El universo se siente atraído por todo lo que pensamos y deseamos, y aunque nos repugne, lo atraemos inconscientemente porque es una parte cotidiana de nuestros pensamientos. Por lo tanto, cuanto más lejos estemos de pensar o hablar palabras negativas, mejores serán las bendiciones en la vida. De manera similar, algunas de las cosas dichas representan nuestra impresión interna del mundo. El éxito de las relaciones personales y laborales depende al 100% de las mismas.

Cuántas veces has dicho algo que después has considerado un error, por haber sentido que de alguna manera atraías eso que decías. Son palabras que tienen tal poder que todo lo que decimos tiene suficiente poder para convertirse en realidad. Por lo tanto, es mejor cambiar ligeramente la visión de la evaluación negativa de uno mismo y del entorno que lo rodea, y eliminar las frases que no se deben pronunciarse.

1.- Soy pobre

Cuando por cualquier cosa tienes la mala costumbre de expresar a los cuatro vientos que tu falta de dinero te lo impide, estás decretando ese estado económico para siempre. Es mejor que en lugar de decir algo como eso digas: quizás más adelante lo compre.

2.- No me interesa

Esto puede sonar muy egocentrista de tu parte y te predispone con las personas que están a tu alrededor de parecer un sujeto lleno de resentimiento y mal educado.

3.- Te equivocas

Si tu propósito es transmitir conocimiento, al pronunciar esta frase estarás haciéndole sentir a tu aprendiz que es un inútil. Mejor trabaja la sutileza de tus palabras. Hay otras formas de enseñar, sin recurrir a la violencia psicológica.

4.- No soy capaz de…

Siempre somos capaces de todo. No hay límites para ser lo que quieras ser. No te autogestiones por tu principal enemigo: tú mismo.

5.- Qué torpe soy

Cualquier reproche que nos hagamos terminará convirtiéndose en realidad tarde que temprano. Mejor, date más cariño y suprime de tu boca todo maltrato verbal que puedas darte cuando te equivocas. ¡Somos humanos!

6.- Odio eso…

La vida da muchas vueltas. Cuando repudiamos algo al punto de reiteradamente aseverarlo, podemos incurrir en la dulce tentación de hacer justamente eso de lo que hemos renegado.

7.- Suerte

El éxito no tiene que ver con la suerte. Hablar de suerte, es hablar de un hecho incierto, de algo basado en circunstancias externas a todo tipo de trabajo arduo por lograr las cosas que nos proponemos. En tal sentido, decir ‘suerte’ implica: no te esfuerces, algún día podría pasarte y eso no es seguro.

8.- Te lo dije

Lo que los demás entienden: ¿has visto como lo has hecho mal?. Tú te lo has buscado. Yo soy mejor que tú.
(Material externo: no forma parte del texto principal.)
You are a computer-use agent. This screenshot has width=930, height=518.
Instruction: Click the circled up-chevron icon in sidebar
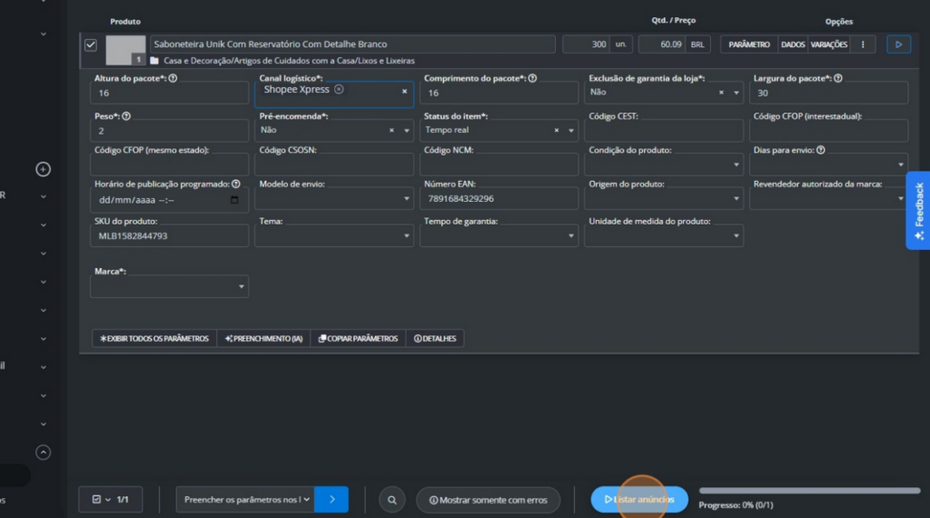43,452
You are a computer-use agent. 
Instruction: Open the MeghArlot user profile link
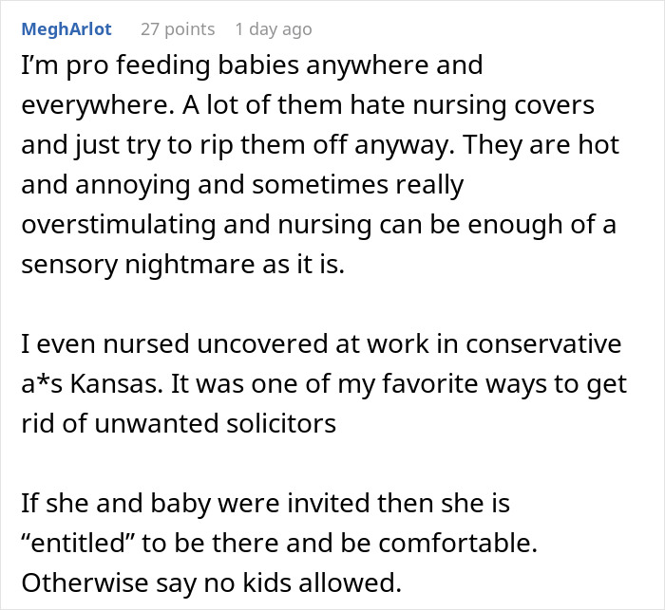coord(67,29)
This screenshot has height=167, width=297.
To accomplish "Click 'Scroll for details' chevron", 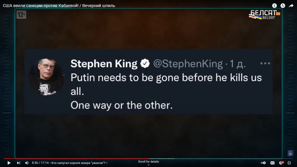I will (149, 165).
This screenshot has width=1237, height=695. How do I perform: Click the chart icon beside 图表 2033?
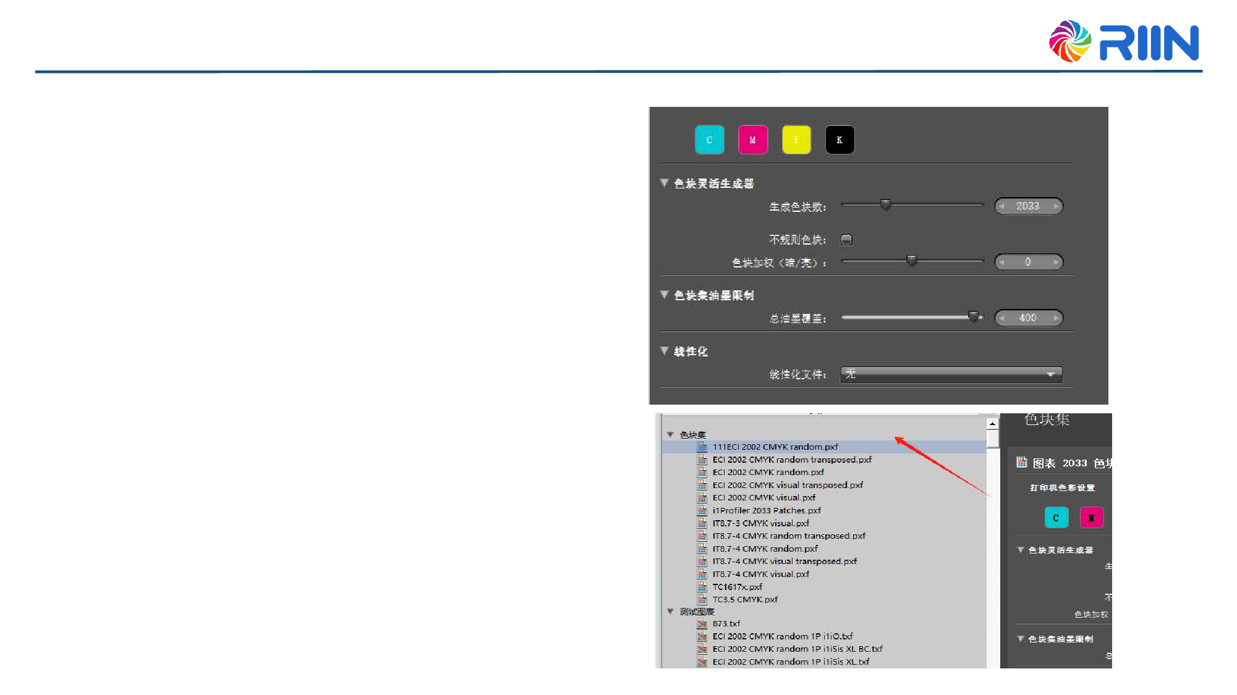1021,462
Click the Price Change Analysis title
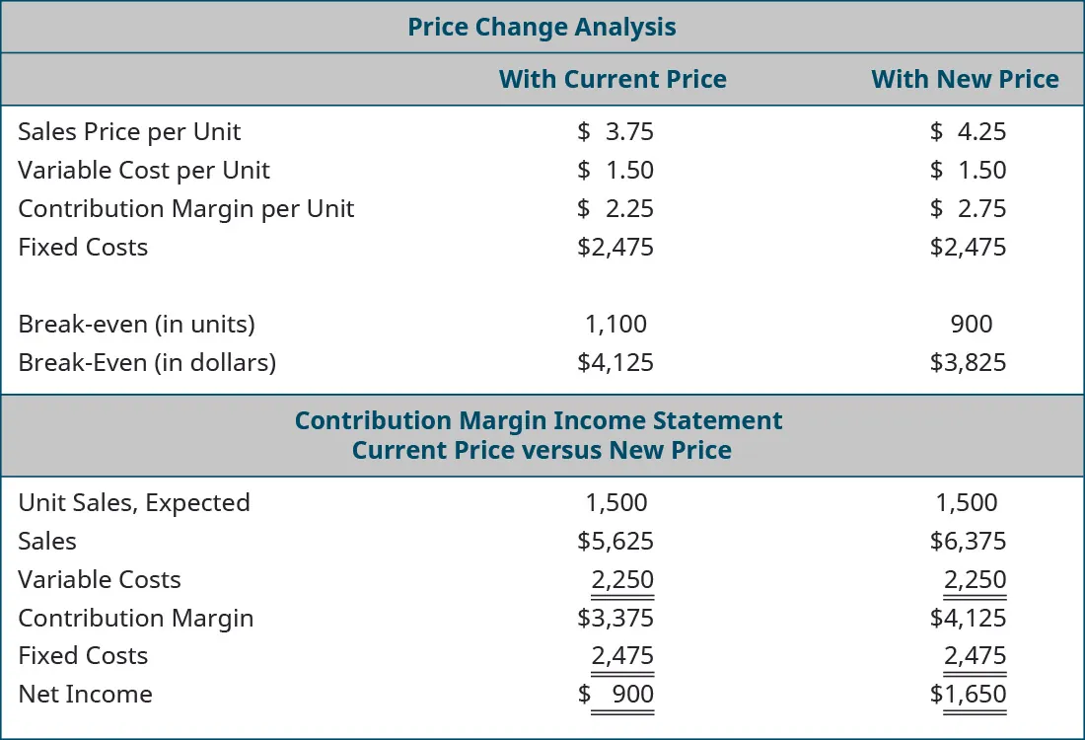 542,27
Reflexiona y piensa el sentido, es decir, el para qué de tu frase. ¿Acaso vas a aportarle algo positivo a esa persona? Todo lo contrario, necesita tu ayuda más que nunca. Como dice el refrán, no hagas leña del árbol caído, y trabaja para que ese árbol vuelva a agarrarse a la tierra y florecer. No importa qué y cómo pasó, lo único importante aquí es que puedes dar tu ayuda, y hay alguien que la necesita. ¿Estás dispuesto a dársela?

Nuestras palabras provocan emociones en los demás. Toma en cuenta la importancia de nunca decir estas frases, ya que las consecuencias podrán ser negativas.